▶ _Records for this exercise_:
****************************************
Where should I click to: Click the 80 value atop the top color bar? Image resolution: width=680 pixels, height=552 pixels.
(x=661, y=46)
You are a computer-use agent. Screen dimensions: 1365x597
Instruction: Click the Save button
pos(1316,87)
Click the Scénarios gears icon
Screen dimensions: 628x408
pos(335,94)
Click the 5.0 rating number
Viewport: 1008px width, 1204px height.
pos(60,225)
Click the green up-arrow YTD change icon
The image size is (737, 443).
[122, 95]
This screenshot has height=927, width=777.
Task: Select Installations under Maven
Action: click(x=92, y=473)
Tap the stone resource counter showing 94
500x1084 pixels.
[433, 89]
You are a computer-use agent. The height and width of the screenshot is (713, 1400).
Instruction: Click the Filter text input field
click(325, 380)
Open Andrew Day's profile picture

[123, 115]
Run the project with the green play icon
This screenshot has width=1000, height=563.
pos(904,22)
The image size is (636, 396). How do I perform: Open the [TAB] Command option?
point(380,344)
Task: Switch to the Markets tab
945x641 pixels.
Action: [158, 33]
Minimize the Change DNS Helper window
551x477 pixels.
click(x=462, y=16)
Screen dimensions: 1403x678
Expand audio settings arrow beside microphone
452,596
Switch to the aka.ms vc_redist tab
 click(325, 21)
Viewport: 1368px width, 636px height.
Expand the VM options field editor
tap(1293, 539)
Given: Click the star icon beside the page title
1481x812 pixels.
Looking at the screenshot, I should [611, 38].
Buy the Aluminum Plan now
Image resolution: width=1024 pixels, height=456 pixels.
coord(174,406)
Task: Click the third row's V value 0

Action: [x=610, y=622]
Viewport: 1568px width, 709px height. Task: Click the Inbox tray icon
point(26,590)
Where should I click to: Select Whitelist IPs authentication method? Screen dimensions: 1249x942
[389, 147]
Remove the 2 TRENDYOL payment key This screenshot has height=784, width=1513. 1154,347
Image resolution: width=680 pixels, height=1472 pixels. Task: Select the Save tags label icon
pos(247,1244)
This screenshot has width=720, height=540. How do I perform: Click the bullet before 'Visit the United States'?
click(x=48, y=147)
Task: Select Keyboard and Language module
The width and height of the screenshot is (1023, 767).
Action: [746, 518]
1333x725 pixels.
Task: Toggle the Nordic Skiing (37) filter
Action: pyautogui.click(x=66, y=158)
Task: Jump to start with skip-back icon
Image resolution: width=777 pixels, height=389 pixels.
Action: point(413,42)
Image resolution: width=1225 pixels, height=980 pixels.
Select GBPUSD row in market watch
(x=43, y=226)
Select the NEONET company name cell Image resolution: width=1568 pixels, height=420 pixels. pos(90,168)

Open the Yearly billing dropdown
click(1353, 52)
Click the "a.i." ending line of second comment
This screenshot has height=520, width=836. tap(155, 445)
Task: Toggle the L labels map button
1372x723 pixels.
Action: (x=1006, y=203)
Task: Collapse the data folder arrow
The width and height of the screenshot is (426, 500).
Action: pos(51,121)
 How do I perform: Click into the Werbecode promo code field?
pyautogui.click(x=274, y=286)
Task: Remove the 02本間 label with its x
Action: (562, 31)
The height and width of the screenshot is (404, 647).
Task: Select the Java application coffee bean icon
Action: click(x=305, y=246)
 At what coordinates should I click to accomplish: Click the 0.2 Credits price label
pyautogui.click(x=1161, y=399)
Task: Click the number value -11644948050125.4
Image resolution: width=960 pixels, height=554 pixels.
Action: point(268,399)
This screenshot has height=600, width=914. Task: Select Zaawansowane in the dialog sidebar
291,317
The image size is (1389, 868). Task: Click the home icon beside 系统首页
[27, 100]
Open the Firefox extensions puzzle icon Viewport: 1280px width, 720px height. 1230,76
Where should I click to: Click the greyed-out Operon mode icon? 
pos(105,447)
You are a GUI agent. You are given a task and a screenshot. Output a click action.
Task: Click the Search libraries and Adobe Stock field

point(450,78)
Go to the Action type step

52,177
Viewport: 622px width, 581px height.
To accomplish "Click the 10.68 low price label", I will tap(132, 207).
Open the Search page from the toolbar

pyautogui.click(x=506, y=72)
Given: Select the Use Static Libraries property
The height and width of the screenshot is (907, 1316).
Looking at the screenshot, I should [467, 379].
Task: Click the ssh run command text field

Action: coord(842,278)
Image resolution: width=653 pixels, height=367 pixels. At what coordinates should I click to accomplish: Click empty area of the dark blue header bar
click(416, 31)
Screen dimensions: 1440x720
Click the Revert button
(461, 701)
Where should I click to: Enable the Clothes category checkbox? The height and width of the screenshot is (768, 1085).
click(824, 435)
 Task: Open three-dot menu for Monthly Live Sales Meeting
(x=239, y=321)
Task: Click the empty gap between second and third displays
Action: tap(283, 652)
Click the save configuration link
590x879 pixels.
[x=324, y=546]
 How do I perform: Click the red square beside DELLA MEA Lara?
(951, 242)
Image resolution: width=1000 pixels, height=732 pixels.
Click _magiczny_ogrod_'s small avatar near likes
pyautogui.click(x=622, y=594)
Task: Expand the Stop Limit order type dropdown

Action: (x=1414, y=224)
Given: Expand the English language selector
****************************************
Give back the listing above exactly as written.

Where should I click to: Click the 80 value atop the top color bar? Image resolution: width=680 pixels, height=552 pixels.
(x=661, y=46)
You are a computer-use agent. Screen dimensions: 1365x597
Instruction: Click the Save button
pos(1316,87)
Click the Scénarios gears icon
Screen dimensions: 628x408
pos(335,94)
Click the 5.0 rating number
Viewport: 1008px width, 1204px height.
pos(60,225)
Click the green up-arrow YTD change icon
The image size is (737, 443).
[122, 95]
This screenshot has height=927, width=777.
Task: Select Installations under Maven
Action: click(x=92, y=473)
Tap the stone resource counter showing 94
500x1084 pixels.
[433, 89]
You are a computer-use agent. The height and width of the screenshot is (713, 1400).
Instruction: Click the Filter text input field
click(325, 380)
Open Andrew Day's profile picture

[123, 115]
Run the project with the green play icon
This screenshot has width=1000, height=563.
pos(904,22)
The image size is (636, 396). How do I perform: Open the [TAB] Command option?
point(380,344)
Task: Switch to the Markets tab
945x641 pixels.
Action: [158, 33]
Minimize the Change DNS Helper window
551x477 pixels.
click(x=462, y=16)
Screen dimensions: 1403x678
Expand audio settings arrow beside microphone
452,596
Switch to the aka.ms vc_redist tab
 click(325, 21)
Viewport: 1368px width, 636px height.
Expand the VM options field editor
tap(1293, 539)
Given: Click the star icon beside the page title
1481x812 pixels.
Looking at the screenshot, I should [611, 38].
Buy the Aluminum Plan now
Image resolution: width=1024 pixels, height=456 pixels.
coord(174,406)
Task: Click the third row's V value 0

Action: [x=610, y=622]
Viewport: 1568px width, 709px height. Task: Click the Inbox tray icon
point(26,590)
Where should I click to: Select Whitelist IPs authentication method? Screen dimensions: 1249x942
[389, 147]
Remove the 2 TRENDYOL payment key This screenshot has height=784, width=1513. 1154,347
Image resolution: width=680 pixels, height=1472 pixels. Task: Select the Save tags label icon
pos(247,1244)
This screenshot has width=720, height=540. How do I perform: Click the bullet before 'Visit the United States'?
click(x=48, y=147)
Task: Select Keyboard and Language module
The width and height of the screenshot is (1023, 767).
Action: [746, 518]
1333x725 pixels.
Task: Toggle the Nordic Skiing (37) filter
Action: pyautogui.click(x=66, y=158)
Task: Jump to start with skip-back icon
Image resolution: width=777 pixels, height=389 pixels.
Action: point(413,42)
Image resolution: width=1225 pixels, height=980 pixels.
Select GBPUSD row in market watch
(x=43, y=226)
Select the NEONET company name cell Image resolution: width=1568 pixels, height=420 pixels. pos(90,168)

Open the Yearly billing dropdown
click(1353, 52)
Click the "a.i." ending line of second comment
This screenshot has height=520, width=836. tap(155, 445)
Task: Toggle the L labels map button
1372x723 pixels.
Action: (x=1006, y=203)
Task: Collapse the data folder arrow
The width and height of the screenshot is (426, 500).
Action: pos(51,121)
 How do I perform: Click into the Werbecode promo code field?
pyautogui.click(x=274, y=286)
Task: Remove the 02本間 label with its x
Action: (562, 31)
The height and width of the screenshot is (404, 647).
Task: Select the Java application coffee bean icon
Action: click(x=305, y=246)
 At what coordinates should I click to accomplish: Click the 0.2 Credits price label
pyautogui.click(x=1161, y=399)
Task: Click the number value -11644948050125.4
Image resolution: width=960 pixels, height=554 pixels.
Action: point(268,399)
This screenshot has height=600, width=914. Task: Select Zaawansowane in the dialog sidebar
291,317
The image size is (1389, 868). Task: Click the home icon beside 系统首页
[27, 100]
Open the Firefox extensions puzzle icon Viewport: 1280px width, 720px height. 1230,76
Where should I click to: Click the greyed-out Operon mode icon? 
pos(105,447)
You are a GUI agent. You are given a task and a screenshot. Output a click action.
Task: Click the Search libraries and Adobe Stock field

point(450,78)
Go to the Action type step

52,177
Viewport: 622px width, 581px height.
To accomplish "Click the 10.68 low price label", I will tap(132, 207).
Open the Search page from the toolbar

pyautogui.click(x=506, y=72)
Given: Select the Use Static Libraries property
The height and width of the screenshot is (907, 1316).
Looking at the screenshot, I should [467, 379].
Task: Click the ssh run command text field

Action: coord(842,278)
Image resolution: width=653 pixels, height=367 pixels. At what coordinates should I click to accomplish: Click empty area of the dark blue header bar
click(416, 31)
Screen dimensions: 1440x720
Click the Revert button
(461, 701)
Where should I click to: Enable the Clothes category checkbox? The height and width of the screenshot is (768, 1085).
click(824, 435)
 Task: Open three-dot menu for Monthly Live Sales Meeting
(x=239, y=321)
Task: Click the empty gap between second and third displays
Action: tap(283, 652)
Click the save configuration link
590x879 pixels.
[x=324, y=546]
 How do I perform: Click the red square beside DELLA MEA Lara?
(951, 242)
Image resolution: width=1000 pixels, height=732 pixels.
Click _magiczny_ogrod_'s small avatar near likes
pyautogui.click(x=622, y=594)
Task: Expand the Stop Limit order type dropdown

Action: (x=1414, y=224)
Given: Expand the English language selector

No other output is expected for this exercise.